Hubbl monetises your data by aggregating and controlling your digital apps to sell targeted advertising.

It assumes you read the Terms and Conditions and Privacy. By default, it can send you (extract from Hubbl’s website):

  • Offers & updates: Stay across the latest offers and product updates that are available to you from the Hubbl Family, other companies within the Foxtel group, our partners, and related companies.
  • Surveys & Feedback: From time to time, we’ll send invitations to quick surveys and in-person interviews at Hubbl HQ. 
  • Content, New Releases & Features: Keep up to date with all our latest content and product features from Kayo, Binge, Flash, and Life Style.
  • Device & Accessories: We’ll keep you updated on all things related to your Hubbl device(s).
  • Manage your SMS preferences: I want to opt out of all SMS marketing communications from the Hubbl family.
  • Manage your in-app preferences: I want to opt out of all In-App marketing communications from the Hubbl family.
  • Facebook custom audiences: Opt-out of Hubbl matching an anonymised common account identifier, such as a hashed email address, with Facebook/Instagram, so we can target our advertising to you on those social media platforms.

We could not text scrape the 5184-word Privacy Policy or Terms and Conditions from the Hubbl puck, so we list the website versions at the end (these may be different). The T&C consists of ten nested policies, which we have linked to.

These are in addition to the Privacy policies and terms of any streaming services you use.

There is a bright side – Hubbl must conform to Australia’s privacy legislation and store data here.

A comment on Hubbl Glass TV

We have not reviewed this, but operationally, it is the same as the Hubbl puck.

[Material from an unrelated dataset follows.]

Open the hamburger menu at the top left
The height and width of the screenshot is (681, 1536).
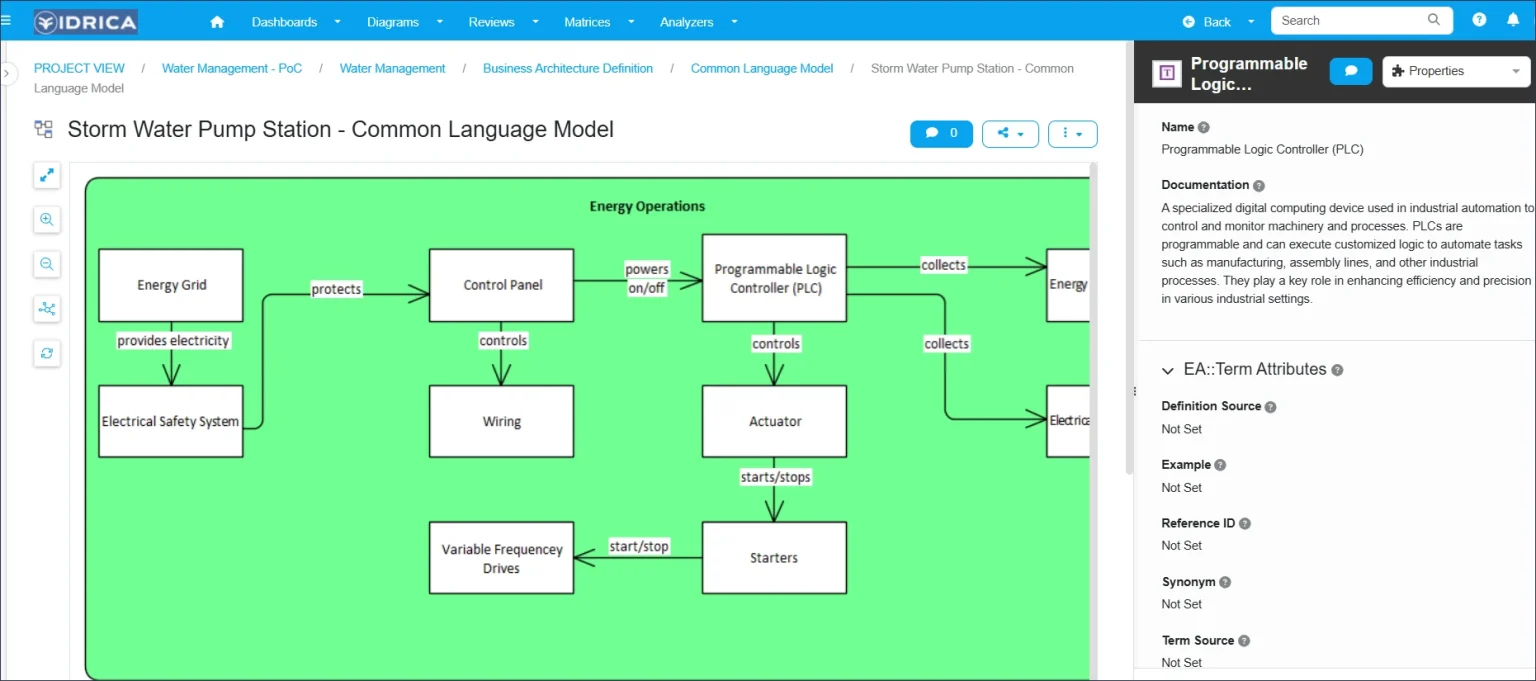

  • 4K supporting HDR10+ and Dolby Vision downmixed to the panel’s 400 nit peak brightness capabilities.
  • 55/65” $1595/1995
  • Quantum Dot, 60Hz VA LCD panel (smaller field-of-view compared to IPS and OLED)
  • Edge-lit with 78/112 dimmable zones (well below average with blooming and haloing).
  • Anthracite Black, Ocean Blue, Racing Green, Dusky Pink and Ceramic White.
  • Six speakers total 215W (no mention if that is peak or RMS). We suspect it is 150W RMS—right/centre/left forward-firing (probably 3 x 15W), right/left up-firing (2 x 15W), and a 75W centre sub-woofer for 3.1.2 virtual Dolby Atmos. The subwoofer reportedly does not have any low bass for room-shaking sound.
  • Web browser app not supported (Hubbl cloud services only)
  • Quad-core ARM A55@2GHz, 4GB LPDDR4, 32GB Flash (no local storage and no recording ability)
  • Wi-Fi 6 2.4/5Ghz
  • Bluetooth 5.1
  • 3 x HDMI 2.1 ports (one eARC) and one Ethernet port—there are no other ports for USB storage, optical, etc.
  • 6-star Energy rating (typical of edge-lit screens)
  • Will not support 4K gaming above 60Hz and has a 65.4ms delay.
  • 300 x 200 VESA wall mount – comes with a desktop stand.
  • Needs 50Mbps NBN at least.
  • You are locked to Hubbl.

This is a reasonably low-end, edge-lit QD TV. We have accessed some preliminary test results, and it reaches approx. 400 nits (HDR in a 10% window), and the full screen is 300 nits. HDR content requires at least 800 nits peak.

I’mTech’s insight – Fine if you know what it does

For the consumer, Hubbl seeks to solve a problem that streaming dongles already solve very well. For Hubbl (Foxtel), it creates data monetising opportunities and a rabbit hole that may be hard to emerge from.

Hubbl Rating (70/100 is now a pass mark)

  • Features: 70 -It is a digital streaming dongle with very few streaming services, TV tuner and a backlit remote
  • Value: 70 – We already see strong discounts on Hubbl and Glass.
  • Performance: 70 – slow, buggy and laggy.
  • Ease of Use: 70 – FTA TV users will find the interface difficult and end up using the Hubbl TV Guide –precisely what Hubble wants.
  • Design: 70 – looks quite well made. Remote Control has a backlight but no EPG button.

I'mTech's Insight

Hubbl Puck and Hubbl Glass TV

$99 abnd the 55/65" TV is $1595/1995

7
/
10

Features

70 / 100

Value

70 / 100

Performance

70 / 100

Ease of Use

70 / 100

Design

70 / 100

Pros

  • Let’s revisit this in a year or so and see if it has more useful features.

Cons

  • Privacy is the biggest issue – it is a TV data ‘Hooverer” extraordinaire.
  • Cannot recommend Hubbl puck or the Glass TV at present.